───── Texte source

Lutte contre le financement du terrorisme : Voici les propositions du CIFOEB

Le Burkina subit les affres du terrorisme. Le pays, ces dernières années, s’équipe en armement pour faire face aux attaques et retrouver ainsi sa quiétude. Mais comme dit l’adage, l’arme tue le terroriste, mais pas le terrorisme. L’un des plus grands défis est donc d’anéantir le financement du terrorisme. Le Centre d’Information, de Formation et d’Etudes sur le Budget (CIFOEB), dirigé par Youssouf Ouattara, a fait un Mémorandum « à l’Issue du POLICY DIALOG sur les défis de la lutte contre le financement du terrorisme et la préservation de l’espace civique ». Sira info a eu copie de ce mémorandum et vous livre les points saillants.

Le mémorandum du Centre d’information, de formation et d’études sur le budget (CIFOEB) est formel : « Malgré les efforts du Burkina Faso, force est de constater que des lacunes persistent dans son dispositif national de Lutte contre le blanchiment de capitaux et de financement du terrorisme (LBC/FT) ». Selon le CIFOEB, le cadre juridique bien qu’il est conforme aux standards internationaux n’est pas adapté à la réalité économique du pays.

La Cellule nationale de traitement des informations financières (CENTIF), est chargée, par exemple, de traiter les opérations financières suspectes. Mais son mode de fonctionnement ne semble pas efficace. Sa capacité à tracer tous les flux financiers illicites fait débat. Voici ce que dit le CIFOEB : « le taux de bancarisation étant très faible de l’ordre de 30%, traduit l’idée que le cash est le moyen de paiement par excellence dans notre pays. Ainsi, il est évident que le volume des flux financiers susceptible d’être traité par la CENTIF reste très faible pendant qu’un volume important de flux financier échappe à son contrôle. » L’organisation de la société civile indique aussi qu’un grand nombre de transactions financières et commerciales passent par des circuits informels tels que le système Awala (système traditionnel de transfert d’argent effectué par intermédiaires). Et ce n’est pas tout !

──────────
───── Informations fournies

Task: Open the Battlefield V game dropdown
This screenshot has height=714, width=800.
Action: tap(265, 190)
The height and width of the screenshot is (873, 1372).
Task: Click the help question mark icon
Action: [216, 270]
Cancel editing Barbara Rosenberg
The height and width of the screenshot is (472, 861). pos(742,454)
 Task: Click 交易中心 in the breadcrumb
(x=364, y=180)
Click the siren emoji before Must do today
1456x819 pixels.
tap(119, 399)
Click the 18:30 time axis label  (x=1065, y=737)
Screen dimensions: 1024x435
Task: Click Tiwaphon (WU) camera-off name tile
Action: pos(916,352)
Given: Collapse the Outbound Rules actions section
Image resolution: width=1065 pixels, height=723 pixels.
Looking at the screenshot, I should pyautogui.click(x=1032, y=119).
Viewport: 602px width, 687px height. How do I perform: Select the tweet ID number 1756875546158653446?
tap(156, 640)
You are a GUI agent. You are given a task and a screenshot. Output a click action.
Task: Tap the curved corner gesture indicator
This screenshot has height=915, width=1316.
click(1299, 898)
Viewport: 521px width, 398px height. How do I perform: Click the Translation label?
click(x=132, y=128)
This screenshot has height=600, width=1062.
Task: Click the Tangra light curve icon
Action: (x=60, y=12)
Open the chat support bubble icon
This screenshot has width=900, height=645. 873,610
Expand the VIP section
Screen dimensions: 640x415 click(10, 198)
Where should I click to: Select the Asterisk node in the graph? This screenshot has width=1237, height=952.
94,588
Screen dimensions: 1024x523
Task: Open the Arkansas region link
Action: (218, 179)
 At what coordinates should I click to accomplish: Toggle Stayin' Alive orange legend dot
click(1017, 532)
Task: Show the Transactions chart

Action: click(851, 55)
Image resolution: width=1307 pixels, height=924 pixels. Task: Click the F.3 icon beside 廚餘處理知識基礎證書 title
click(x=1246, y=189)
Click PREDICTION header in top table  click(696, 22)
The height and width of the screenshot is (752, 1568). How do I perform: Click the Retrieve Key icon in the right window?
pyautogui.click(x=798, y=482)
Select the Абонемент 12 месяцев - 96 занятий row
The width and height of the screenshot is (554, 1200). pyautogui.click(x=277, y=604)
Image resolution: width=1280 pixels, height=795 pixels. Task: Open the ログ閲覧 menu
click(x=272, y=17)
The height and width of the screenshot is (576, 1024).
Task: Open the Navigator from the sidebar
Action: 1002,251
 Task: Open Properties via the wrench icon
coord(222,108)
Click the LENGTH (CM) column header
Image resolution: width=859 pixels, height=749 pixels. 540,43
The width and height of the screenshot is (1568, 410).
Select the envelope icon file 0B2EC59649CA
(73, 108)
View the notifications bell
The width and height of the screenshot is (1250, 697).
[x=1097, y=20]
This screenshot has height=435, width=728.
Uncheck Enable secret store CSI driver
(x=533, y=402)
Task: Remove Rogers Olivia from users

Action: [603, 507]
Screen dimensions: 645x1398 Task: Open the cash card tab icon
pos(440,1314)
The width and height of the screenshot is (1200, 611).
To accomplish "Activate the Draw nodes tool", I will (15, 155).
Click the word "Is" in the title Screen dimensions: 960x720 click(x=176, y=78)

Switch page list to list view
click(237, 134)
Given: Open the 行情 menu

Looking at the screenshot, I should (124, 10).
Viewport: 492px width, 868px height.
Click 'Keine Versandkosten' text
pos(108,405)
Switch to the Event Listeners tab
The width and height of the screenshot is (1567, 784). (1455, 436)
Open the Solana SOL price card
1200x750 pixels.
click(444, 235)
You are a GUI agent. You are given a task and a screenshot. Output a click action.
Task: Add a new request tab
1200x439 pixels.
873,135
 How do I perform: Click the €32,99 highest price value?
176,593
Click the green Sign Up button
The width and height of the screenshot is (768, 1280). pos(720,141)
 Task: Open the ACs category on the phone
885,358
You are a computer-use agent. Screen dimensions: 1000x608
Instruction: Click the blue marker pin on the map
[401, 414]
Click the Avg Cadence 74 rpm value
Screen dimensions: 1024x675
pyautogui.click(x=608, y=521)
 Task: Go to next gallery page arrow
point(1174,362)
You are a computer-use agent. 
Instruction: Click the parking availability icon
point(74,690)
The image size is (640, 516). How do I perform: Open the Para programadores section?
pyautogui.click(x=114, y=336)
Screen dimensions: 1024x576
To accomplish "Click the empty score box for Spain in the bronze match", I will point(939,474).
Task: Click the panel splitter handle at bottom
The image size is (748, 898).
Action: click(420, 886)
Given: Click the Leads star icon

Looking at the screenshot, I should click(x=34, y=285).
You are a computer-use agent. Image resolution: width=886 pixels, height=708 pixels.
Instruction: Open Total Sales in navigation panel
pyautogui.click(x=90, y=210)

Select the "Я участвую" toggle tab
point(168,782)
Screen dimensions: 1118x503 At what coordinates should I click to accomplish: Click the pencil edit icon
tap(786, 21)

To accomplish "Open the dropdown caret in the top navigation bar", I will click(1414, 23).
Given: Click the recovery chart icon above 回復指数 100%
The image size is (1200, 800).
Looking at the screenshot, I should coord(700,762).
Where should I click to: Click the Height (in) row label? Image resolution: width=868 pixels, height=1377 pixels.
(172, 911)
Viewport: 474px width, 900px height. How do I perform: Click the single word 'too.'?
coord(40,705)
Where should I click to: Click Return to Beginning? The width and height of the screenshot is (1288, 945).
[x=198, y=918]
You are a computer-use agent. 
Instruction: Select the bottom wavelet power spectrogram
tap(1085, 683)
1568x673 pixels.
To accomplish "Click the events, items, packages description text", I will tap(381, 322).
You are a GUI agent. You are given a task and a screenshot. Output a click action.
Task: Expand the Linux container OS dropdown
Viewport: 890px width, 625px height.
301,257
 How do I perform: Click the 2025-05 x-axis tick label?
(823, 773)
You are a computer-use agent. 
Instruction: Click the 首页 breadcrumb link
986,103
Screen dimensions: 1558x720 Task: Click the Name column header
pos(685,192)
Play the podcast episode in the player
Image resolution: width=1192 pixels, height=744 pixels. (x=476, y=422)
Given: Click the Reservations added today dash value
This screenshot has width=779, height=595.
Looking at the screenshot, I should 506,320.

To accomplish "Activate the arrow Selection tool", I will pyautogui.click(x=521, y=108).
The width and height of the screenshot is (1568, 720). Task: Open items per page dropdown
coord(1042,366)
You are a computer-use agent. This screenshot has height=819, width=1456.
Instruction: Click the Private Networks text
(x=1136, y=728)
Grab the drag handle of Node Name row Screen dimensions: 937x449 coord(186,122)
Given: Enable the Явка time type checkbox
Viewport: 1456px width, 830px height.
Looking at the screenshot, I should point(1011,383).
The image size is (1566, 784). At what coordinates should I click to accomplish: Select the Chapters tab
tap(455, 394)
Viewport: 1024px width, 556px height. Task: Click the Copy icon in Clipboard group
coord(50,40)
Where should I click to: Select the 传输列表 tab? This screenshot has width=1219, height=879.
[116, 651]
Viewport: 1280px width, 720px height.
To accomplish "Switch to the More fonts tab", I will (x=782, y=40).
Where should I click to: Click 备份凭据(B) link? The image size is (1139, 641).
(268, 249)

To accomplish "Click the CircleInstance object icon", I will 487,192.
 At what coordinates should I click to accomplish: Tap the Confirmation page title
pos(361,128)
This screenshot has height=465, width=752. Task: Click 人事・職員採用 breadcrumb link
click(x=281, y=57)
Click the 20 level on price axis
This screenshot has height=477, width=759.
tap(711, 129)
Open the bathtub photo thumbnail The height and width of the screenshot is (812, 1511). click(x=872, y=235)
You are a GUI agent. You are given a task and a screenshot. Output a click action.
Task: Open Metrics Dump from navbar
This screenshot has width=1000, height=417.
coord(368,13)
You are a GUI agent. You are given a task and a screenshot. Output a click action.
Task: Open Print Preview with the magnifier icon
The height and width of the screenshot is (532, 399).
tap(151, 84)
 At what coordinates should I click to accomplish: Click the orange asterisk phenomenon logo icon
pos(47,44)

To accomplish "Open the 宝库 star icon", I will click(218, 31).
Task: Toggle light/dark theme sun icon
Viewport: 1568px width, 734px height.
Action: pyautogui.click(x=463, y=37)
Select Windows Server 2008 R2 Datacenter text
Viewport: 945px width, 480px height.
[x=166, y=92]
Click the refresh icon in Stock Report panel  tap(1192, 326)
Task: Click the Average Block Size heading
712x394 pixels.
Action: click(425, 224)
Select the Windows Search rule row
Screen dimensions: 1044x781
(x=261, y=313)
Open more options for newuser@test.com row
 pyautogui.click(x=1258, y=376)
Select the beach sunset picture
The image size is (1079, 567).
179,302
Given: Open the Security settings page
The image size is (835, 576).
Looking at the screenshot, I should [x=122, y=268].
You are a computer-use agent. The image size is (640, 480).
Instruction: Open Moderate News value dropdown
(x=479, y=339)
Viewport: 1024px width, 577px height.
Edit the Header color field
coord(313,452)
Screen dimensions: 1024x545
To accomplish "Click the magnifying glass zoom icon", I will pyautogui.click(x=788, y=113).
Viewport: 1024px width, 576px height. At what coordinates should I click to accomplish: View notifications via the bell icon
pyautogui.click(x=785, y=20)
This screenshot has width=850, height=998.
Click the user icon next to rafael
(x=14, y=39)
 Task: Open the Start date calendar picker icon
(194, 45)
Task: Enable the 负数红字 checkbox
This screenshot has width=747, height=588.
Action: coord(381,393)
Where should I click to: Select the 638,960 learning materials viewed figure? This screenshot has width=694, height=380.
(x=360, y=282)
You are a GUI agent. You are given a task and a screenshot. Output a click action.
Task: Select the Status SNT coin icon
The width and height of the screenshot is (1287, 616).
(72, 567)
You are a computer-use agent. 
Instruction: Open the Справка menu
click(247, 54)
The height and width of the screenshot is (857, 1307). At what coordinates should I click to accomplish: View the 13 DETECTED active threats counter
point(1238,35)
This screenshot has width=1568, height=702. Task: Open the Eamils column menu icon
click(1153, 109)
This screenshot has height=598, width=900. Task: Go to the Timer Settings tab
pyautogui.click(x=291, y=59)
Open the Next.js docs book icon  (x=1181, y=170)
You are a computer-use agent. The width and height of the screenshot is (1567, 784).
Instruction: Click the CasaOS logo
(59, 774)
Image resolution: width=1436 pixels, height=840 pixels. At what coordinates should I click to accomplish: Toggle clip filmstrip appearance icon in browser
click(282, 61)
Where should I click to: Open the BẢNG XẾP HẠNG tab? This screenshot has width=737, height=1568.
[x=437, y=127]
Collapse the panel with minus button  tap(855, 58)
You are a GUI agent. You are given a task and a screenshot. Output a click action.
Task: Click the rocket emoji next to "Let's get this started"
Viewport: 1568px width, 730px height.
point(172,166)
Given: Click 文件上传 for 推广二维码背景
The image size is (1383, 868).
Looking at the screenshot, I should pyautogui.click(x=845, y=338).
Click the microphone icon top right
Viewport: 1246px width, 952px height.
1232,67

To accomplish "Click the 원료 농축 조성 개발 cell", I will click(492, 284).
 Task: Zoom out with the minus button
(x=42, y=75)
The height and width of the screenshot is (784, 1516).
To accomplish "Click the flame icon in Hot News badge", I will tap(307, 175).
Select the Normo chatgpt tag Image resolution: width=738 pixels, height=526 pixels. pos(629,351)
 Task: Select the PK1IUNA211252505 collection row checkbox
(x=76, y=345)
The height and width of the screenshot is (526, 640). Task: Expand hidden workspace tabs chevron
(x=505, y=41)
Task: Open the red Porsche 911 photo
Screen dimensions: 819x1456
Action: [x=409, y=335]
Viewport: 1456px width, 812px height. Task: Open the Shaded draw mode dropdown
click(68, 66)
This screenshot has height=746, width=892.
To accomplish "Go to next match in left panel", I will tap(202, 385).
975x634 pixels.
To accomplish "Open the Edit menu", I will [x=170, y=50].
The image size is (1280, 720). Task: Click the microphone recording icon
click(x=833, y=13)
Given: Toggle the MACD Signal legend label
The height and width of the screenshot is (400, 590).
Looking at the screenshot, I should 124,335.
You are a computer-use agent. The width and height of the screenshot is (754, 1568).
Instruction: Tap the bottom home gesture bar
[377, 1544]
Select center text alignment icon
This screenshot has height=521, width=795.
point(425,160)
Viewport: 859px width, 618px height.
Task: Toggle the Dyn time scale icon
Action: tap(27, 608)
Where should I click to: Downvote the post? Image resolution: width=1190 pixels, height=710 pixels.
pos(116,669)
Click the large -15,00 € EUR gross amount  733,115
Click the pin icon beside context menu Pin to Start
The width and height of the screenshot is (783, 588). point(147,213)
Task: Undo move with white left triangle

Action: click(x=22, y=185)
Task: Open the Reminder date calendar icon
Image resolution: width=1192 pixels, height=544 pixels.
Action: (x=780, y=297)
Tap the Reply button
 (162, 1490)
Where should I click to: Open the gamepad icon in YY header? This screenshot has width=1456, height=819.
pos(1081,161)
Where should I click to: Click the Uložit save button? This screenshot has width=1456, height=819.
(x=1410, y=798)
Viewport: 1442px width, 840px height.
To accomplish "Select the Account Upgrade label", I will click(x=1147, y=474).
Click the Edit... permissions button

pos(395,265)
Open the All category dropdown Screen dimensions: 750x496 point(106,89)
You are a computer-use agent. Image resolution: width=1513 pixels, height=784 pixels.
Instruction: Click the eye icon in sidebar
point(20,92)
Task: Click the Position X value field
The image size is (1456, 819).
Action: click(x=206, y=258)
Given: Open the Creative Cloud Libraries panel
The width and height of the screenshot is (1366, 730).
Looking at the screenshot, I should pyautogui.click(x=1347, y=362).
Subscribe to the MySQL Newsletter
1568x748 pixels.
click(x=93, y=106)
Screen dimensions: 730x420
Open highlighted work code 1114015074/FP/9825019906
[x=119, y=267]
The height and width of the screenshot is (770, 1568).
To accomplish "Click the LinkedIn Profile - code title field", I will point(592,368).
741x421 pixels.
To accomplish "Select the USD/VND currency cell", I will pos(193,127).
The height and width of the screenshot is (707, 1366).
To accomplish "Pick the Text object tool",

──────────

## Consigne:
D'après le texte source, à combien le CIFOEB estime-t-il le taux de bancarisation au Burkina Faso ?

## Réponse rédigée:
Il est de l'ordre de 30 %.